[[ Data records, beginning ]]

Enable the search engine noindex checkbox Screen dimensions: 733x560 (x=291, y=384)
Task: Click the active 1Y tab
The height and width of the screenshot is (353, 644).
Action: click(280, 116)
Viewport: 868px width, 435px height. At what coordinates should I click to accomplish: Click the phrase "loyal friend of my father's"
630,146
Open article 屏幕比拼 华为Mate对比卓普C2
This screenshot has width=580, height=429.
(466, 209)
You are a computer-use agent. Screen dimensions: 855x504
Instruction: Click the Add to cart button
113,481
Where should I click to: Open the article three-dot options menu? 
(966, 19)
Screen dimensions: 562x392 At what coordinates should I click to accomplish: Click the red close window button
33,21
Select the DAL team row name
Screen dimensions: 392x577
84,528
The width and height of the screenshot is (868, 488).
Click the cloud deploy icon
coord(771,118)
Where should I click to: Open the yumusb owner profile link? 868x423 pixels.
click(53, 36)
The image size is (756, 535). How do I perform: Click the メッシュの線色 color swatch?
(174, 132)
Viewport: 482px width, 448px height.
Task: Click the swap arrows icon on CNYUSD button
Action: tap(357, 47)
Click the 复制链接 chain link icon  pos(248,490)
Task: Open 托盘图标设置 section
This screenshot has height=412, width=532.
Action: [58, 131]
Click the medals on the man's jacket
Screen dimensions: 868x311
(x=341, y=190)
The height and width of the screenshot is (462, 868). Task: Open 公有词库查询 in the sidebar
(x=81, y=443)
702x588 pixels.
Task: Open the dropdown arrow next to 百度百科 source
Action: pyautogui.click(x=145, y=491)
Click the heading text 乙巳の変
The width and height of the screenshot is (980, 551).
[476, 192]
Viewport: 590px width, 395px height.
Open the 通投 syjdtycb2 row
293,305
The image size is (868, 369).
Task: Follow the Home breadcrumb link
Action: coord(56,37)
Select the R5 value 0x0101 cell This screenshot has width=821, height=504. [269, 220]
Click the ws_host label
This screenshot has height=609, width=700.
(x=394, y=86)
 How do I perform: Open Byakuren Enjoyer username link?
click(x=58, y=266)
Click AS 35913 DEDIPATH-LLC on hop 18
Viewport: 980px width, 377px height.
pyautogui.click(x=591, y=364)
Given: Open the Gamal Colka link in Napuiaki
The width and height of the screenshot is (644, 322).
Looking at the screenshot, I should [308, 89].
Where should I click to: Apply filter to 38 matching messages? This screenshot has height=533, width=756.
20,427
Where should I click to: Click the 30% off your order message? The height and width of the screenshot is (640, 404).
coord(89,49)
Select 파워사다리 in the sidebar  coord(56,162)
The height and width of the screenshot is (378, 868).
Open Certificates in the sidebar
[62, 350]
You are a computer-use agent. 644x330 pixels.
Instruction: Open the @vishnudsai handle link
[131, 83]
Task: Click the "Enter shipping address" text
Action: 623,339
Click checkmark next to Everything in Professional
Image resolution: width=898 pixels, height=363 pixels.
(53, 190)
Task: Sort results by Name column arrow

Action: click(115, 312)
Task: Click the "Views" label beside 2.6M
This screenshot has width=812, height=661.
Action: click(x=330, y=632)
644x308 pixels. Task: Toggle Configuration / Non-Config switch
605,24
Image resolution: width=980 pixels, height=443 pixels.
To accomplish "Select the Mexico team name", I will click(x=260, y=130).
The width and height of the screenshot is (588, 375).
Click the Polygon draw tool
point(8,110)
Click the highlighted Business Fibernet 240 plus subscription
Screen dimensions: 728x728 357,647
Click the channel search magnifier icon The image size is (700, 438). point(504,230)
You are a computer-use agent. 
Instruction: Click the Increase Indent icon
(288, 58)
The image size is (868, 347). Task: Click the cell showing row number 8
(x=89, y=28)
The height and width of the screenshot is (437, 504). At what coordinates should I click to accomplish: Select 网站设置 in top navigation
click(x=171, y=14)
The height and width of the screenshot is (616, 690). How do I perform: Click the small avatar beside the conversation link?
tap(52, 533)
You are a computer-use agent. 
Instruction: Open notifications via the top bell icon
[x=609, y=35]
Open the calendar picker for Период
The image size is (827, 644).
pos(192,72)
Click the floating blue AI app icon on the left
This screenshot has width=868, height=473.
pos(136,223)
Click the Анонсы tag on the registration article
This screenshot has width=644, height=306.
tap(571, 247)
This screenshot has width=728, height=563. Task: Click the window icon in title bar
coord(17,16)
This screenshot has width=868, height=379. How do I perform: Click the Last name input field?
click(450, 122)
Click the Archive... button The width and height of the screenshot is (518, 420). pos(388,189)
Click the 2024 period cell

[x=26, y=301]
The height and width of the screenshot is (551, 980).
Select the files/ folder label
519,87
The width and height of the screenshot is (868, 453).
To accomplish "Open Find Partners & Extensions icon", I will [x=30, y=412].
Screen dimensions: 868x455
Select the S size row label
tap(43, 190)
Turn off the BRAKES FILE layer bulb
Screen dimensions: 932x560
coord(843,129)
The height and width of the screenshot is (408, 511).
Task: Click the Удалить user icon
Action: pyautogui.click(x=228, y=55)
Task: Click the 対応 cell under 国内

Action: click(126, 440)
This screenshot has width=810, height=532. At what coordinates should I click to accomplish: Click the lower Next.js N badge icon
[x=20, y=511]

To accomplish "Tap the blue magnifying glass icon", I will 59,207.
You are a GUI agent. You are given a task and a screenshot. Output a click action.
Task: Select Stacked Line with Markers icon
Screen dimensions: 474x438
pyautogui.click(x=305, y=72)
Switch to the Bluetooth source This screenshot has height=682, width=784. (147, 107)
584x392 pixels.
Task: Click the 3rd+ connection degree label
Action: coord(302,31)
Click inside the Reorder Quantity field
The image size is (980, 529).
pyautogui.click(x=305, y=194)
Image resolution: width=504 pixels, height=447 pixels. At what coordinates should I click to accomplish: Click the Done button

[[ Data records, end ]]

**What you have to do**
An exact reproduction of all the records is required.

**Final answer**
Enable the search engine noindex checkbox Screen dimensions: 733x560 (x=291, y=384)
Task: Click the active 1Y tab
The height and width of the screenshot is (353, 644).
Action: click(280, 116)
Viewport: 868px width, 435px height. At what coordinates should I click to accomplish: Click the phrase "loyal friend of my father's"
630,146
Open article 屏幕比拼 华为Mate对比卓普C2
This screenshot has width=580, height=429.
(466, 209)
You are a computer-use agent. Screen dimensions: 855x504
Instruction: Click the Add to cart button
113,481
Where should I click to: Open the article three-dot options menu? 
(966, 19)
Screen dimensions: 562x392 At what coordinates should I click to accomplish: Click the red close window button
33,21
Select the DAL team row name
Screen dimensions: 392x577
84,528
The width and height of the screenshot is (868, 488).
Click the cloud deploy icon
coord(771,118)
Where should I click to: Open the yumusb owner profile link? 868x423 pixels.
click(53, 36)
The image size is (756, 535). How do I perform: Click the メッシュの線色 color swatch?
(174, 132)
Viewport: 482px width, 448px height.
Task: Click the swap arrows icon on CNYUSD button
Action: tap(357, 47)
Click the 复制链接 chain link icon  pos(248,490)
Task: Open 托盘图标设置 section
This screenshot has height=412, width=532.
Action: [58, 131]
Click the medals on the man's jacket
Screen dimensions: 868x311
(x=341, y=190)
The height and width of the screenshot is (462, 868). Task: Open 公有词库查询 in the sidebar
(x=81, y=443)
702x588 pixels.
Task: Open the dropdown arrow next to 百度百科 source
Action: pyautogui.click(x=145, y=491)
Click the heading text 乙巳の変
The width and height of the screenshot is (980, 551).
[476, 192]
Viewport: 590px width, 395px height.
Open the 通投 syjdtycb2 row
293,305
The image size is (868, 369).
Task: Follow the Home breadcrumb link
Action: coord(56,37)
Select the R5 value 0x0101 cell This screenshot has width=821, height=504. [269, 220]
Click the ws_host label
This screenshot has height=609, width=700.
(x=394, y=86)
 How do I perform: Open Byakuren Enjoyer username link?
click(x=58, y=266)
Click AS 35913 DEDIPATH-LLC on hop 18
Viewport: 980px width, 377px height.
pyautogui.click(x=591, y=364)
Given: Open the Gamal Colka link in Napuiaki
The width and height of the screenshot is (644, 322).
Looking at the screenshot, I should [308, 89].
Where should I click to: Apply filter to 38 matching messages? This screenshot has height=533, width=756.
20,427
Where should I click to: Click the 30% off your order message? The height and width of the screenshot is (640, 404).
coord(89,49)
Select 파워사다리 in the sidebar  coord(56,162)
The height and width of the screenshot is (378, 868).
Open Certificates in the sidebar
[62, 350]
You are a computer-use agent. 644x330 pixels.
Instruction: Open the @vishnudsai handle link
[131, 83]
Task: Click the "Enter shipping address" text
Action: 623,339
Click checkmark next to Everything in Professional
Image resolution: width=898 pixels, height=363 pixels.
(53, 190)
Task: Sort results by Name column arrow

Action: click(115, 312)
Task: Click the "Views" label beside 2.6M
This screenshot has width=812, height=661.
Action: click(x=330, y=632)
644x308 pixels. Task: Toggle Configuration / Non-Config switch
605,24
Image resolution: width=980 pixels, height=443 pixels.
To accomplish "Select the Mexico team name", I will click(x=260, y=130).
The width and height of the screenshot is (588, 375).
Click the Polygon draw tool
point(8,110)
Click the highlighted Business Fibernet 240 plus subscription
Screen dimensions: 728x728 357,647
Click the channel search magnifier icon The image size is (700, 438). point(504,230)
You are a computer-use agent. 
Instruction: Click the Increase Indent icon
(288, 58)
The image size is (868, 347). Task: Click the cell showing row number 8
(x=89, y=28)
The height and width of the screenshot is (437, 504). At what coordinates should I click to accomplish: Select 网站设置 in top navigation
click(x=171, y=14)
The height and width of the screenshot is (616, 690). How do I perform: Click the small avatar beside the conversation link?
tap(52, 533)
You are a computer-use agent. 
Instruction: Open notifications via the top bell icon
[x=609, y=35]
Open the calendar picker for Период
The image size is (827, 644).
pos(192,72)
Click the floating blue AI app icon on the left
This screenshot has width=868, height=473.
pos(136,223)
Click the Анонсы tag on the registration article
This screenshot has width=644, height=306.
tap(571, 247)
This screenshot has width=728, height=563. Task: Click the window icon in title bar
coord(17,16)
This screenshot has width=868, height=379. How do I perform: Click the Last name input field?
click(450, 122)
Click the Archive... button The width and height of the screenshot is (518, 420). pos(388,189)
Click the 2024 period cell

[x=26, y=301]
The height and width of the screenshot is (551, 980).
Select the files/ folder label
519,87
The width and height of the screenshot is (868, 453).
To accomplish "Open Find Partners & Extensions icon", I will [x=30, y=412].
Screen dimensions: 868x455
Select the S size row label
tap(43, 190)
Turn off the BRAKES FILE layer bulb
Screen dimensions: 932x560
coord(843,129)
The height and width of the screenshot is (408, 511).
Task: Click the Удалить user icon
Action: pyautogui.click(x=228, y=55)
Task: Click the 対応 cell under 国内

Action: click(126, 440)
This screenshot has width=810, height=532. At what coordinates should I click to accomplish: Click the lower Next.js N badge icon
[x=20, y=511]

To accomplish "Tap the blue magnifying glass icon", I will 59,207.
You are a GUI agent. You are given a task and a screenshot. Output a click action.
Task: Select Stacked Line with Markers icon
Screen dimensions: 474x438
pyautogui.click(x=305, y=72)
Switch to the Bluetooth source This screenshot has height=682, width=784. (147, 107)
584x392 pixels.
Task: Click the 3rd+ connection degree label
Action: coord(302,31)
Click inside the Reorder Quantity field
The image size is (980, 529).
pyautogui.click(x=305, y=194)
Image resolution: width=504 pixels, height=447 pixels. At what coordinates should I click to accomplish: Click the Done button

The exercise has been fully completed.